Table 1. The Saffir-Simpson scale of hurricane intensity developed through damage assessments by engineers.

Tropical cyclones (TCs) are low pressure systems that begin as a collection of unorganized thunderstorms over the tropical ocean. Their role in the global atmospheric circulation is to transport energy from subtropical latitudes towards the poles. Because warm air is less dense than cold air, the air which is heated by the warm ocean waters is able to rise upwards through the cooler layers of the atmosphere above it. This process continually provides heat and moisture to produce thunderstorms. Additional warming happens as latent heat is released through the condensation of water vapor. Latent heat exchange is where energy is used to convert water into a higher state (liquid to gas), or energy is released as water is converted into a lower state (gas to liquid, as happens when clouds form).

As air rises in the developing TC, a relative area of high pressure is created aloft. Pressure gradient force dictates that winds diverge out of this high, which helps intensify the surface low. Air near Earth’s surface is advected (moved horizontally) into the surface low by the pressure gradient force, where it converges and then rises. The air cools as it rises and releases latent heat to provide continued energy for storm maintenance. When more latent heat is released, the surface low deepens, which causes winds to circulate about the storm at higher speeds. Faster winds are able to evaporate more water vapor from the ocean surface to fuel the storm. Figure 1 illustrates these processes.

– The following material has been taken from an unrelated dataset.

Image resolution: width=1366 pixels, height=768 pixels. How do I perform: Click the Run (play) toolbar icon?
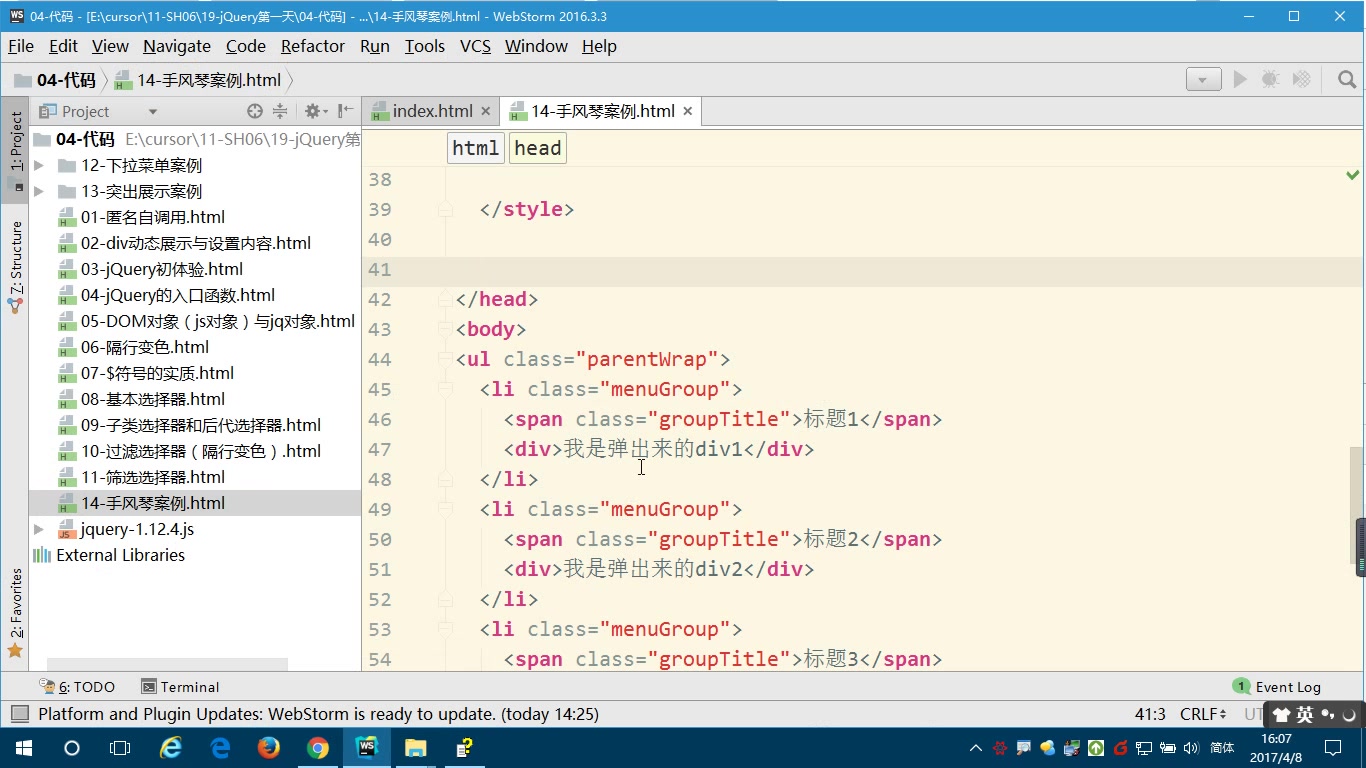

TCs are categorized according to their maximum sustained wind speeds. For wind speeds below 17 m/s (39 mph), TCs are classified as tropical depressions. Once wind speeds reach 17 m/s, but below 33 m/s (74 mph), TCs are called tropical storms and are given a name (Camille, Katrina, etc.). If wind speeds reach 33 m/s (74 mph) or above, TCs attain hurricane status. Hurricanes are further categorized by their maximum sustained wind speeds and minimum sea level pressures according to the Saffir-Simpson scale (e.g. Category 1-5). Higher category hurricanes are more intense because their maximum sustained winds are faster than those of less intense hurricanes.

The term hurricane is not used throughout the world. It is used in the Atlantic and northeast Pacific basins, while typhoon is used in the northwest pacific. In the remaining three basins (northern Indian, southern Indian, and Australia/southwest Pacific), they are referred to as cyclones.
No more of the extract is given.